Diagnostic and Reliability Requirements
Standards like ISO 13849-1 and IEC 61508 emphasize the importance of reliability in safety systems. Why is this crucial? Any failure in a safety system can lead not only to downtime but, most importantly, to life or health threats.
- Performance Levels (PL)
The standard ISO 13849-1 introduces performance levels (PL) from PLa to PLe, which define how reliable a system must be depending on the risk. For example, SLS in collaborative robots often requires PLd, meaning it must withstand single failures. - Safety System Diagnostics
Safety functions like SBT (Safe Brake Test) are crucial in systems where brake reliability plays a key role. An example? Cranes, where regular tests prevent brake mechanism failures. - System Lifecycle (SIL)
IEC 61508 describes the SIL (Safety Integrity Level) concept, which applies to the entire system lifecycle. For instance, a system with SIL2 must be designed so that its failure probability is extremely low, but it allows relatively simpler diagnostic procedures compared to SIL3.

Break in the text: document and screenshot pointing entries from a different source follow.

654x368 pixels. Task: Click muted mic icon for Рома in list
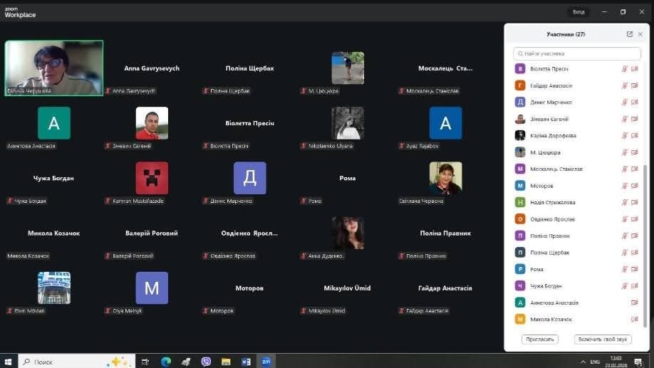pyautogui.click(x=625, y=269)
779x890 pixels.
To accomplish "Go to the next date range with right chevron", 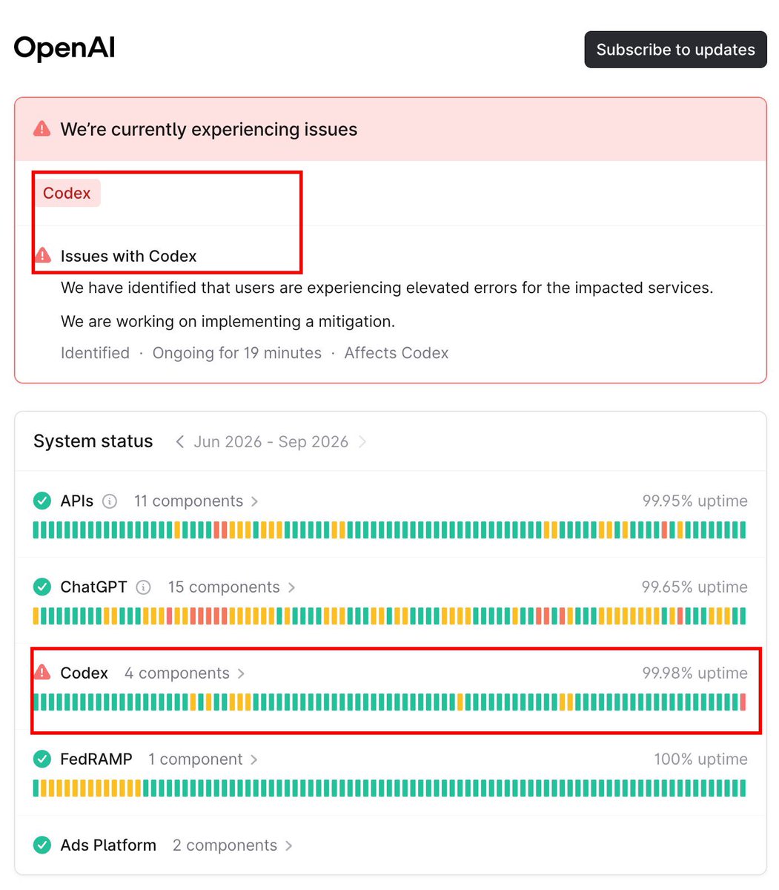I will (362, 442).
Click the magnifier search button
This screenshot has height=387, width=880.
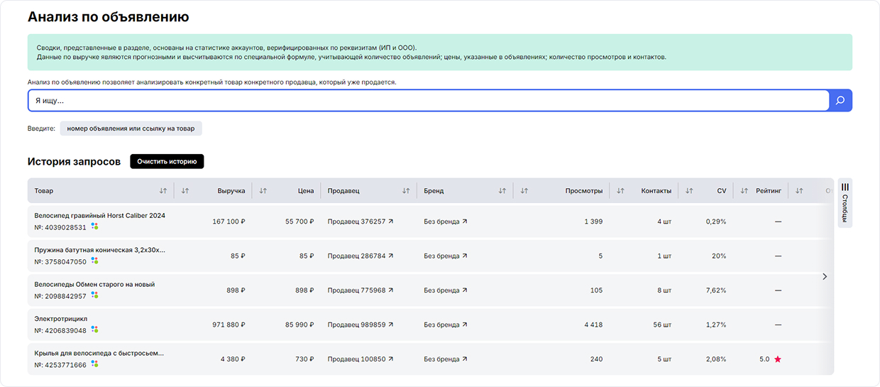pos(840,101)
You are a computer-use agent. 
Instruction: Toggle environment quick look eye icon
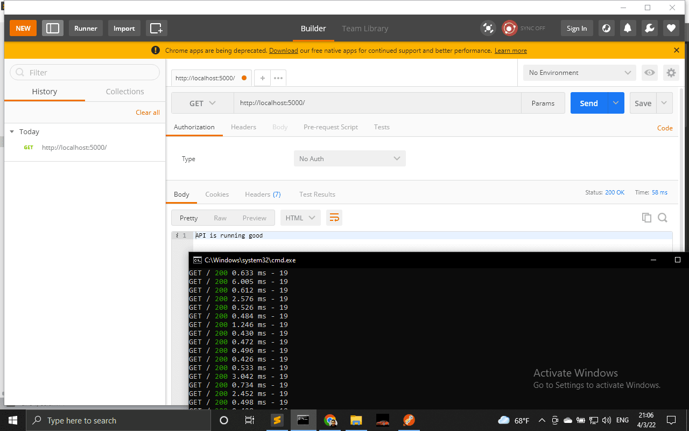[650, 73]
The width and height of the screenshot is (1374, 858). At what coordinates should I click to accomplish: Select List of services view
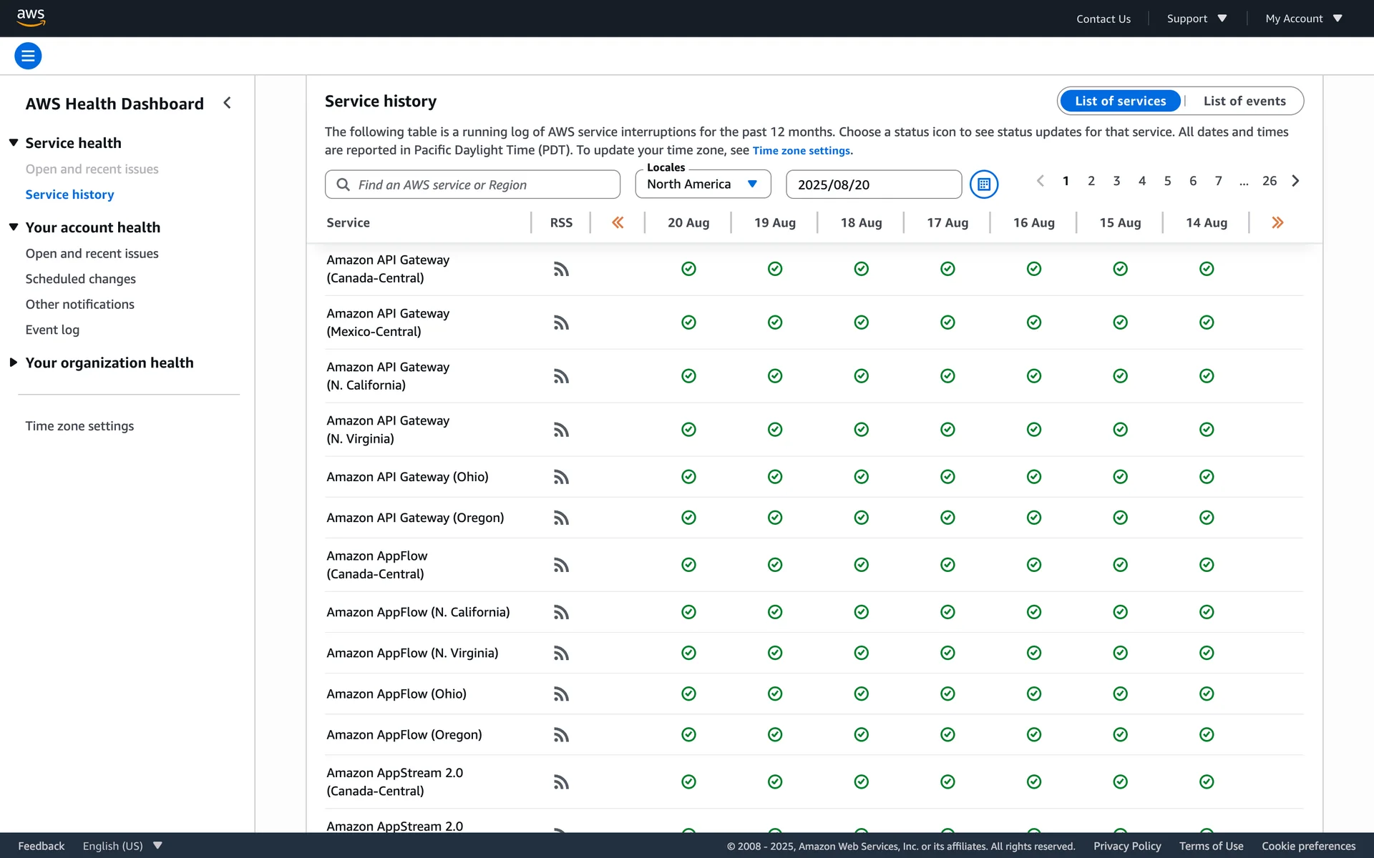tap(1120, 101)
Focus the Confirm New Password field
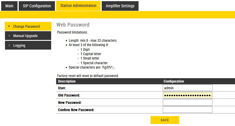The width and height of the screenshot is (235, 126). (x=187, y=110)
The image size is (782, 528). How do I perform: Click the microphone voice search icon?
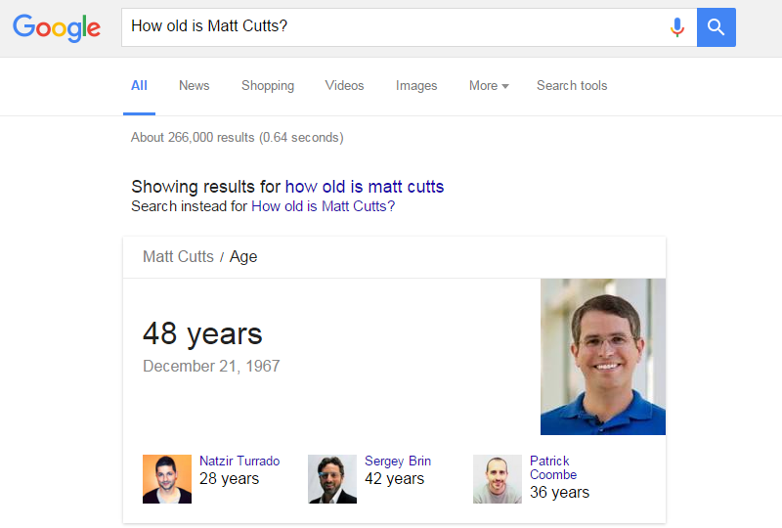pos(676,27)
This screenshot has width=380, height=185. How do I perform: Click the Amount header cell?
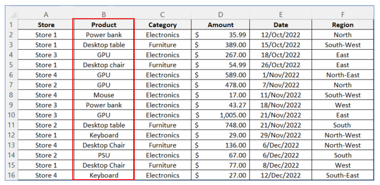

Example of Safety Function Application
Scenario: Industrial Robot in a Production Line
In a production facility, a robot is used that collaborates with humans in teach mode. What safety functions are required?
- STO (Safe Torque Off):
When an operator enters the robot’s work area, the STOP function immediately disconnects the drive’s torque, eliminating the risk of uncontrolled movement. - SLS (Safe Limited Speed):
During programming (teach mode), the robot arm’s speed is limited to 250 mm/s, in accordance with the harmonized standard with the Machinery Directive ISO 10218-1. SLS is implemented using encoders and safety controllers that continuously monitor movement. - SOS (Safe Operating Stop):
During tool changes on the robot arm, SOS allows stopping movement but keeping the machine in a ready state. This ensures a smooth and quick process without requiring a full system reset.
Effect:
Thanks to the integration of these functions, the production line meets safety standards, and operators can work close to the machine without accident risk.
FAQ: Functional Safety
It is the ability of a system to ensure safe operation in case of failure, particularly important in industrial automation.
Key standards include IEC 61508 for general systems, ISO 13849-1 for machinery, and IEC 61800-5-2 for electric drives.
Functions like STO (Safe Torque Off), SS1 (controlled stop), and SLS (speed limitation) minimize risk during machine operation.
It enhances safety, minimizes accident and downtime risks, and meets legal requirements, reducing the risk of penalties.
Begin with risk analysis, select appropriate components, then validate the system and conduct regular reviews.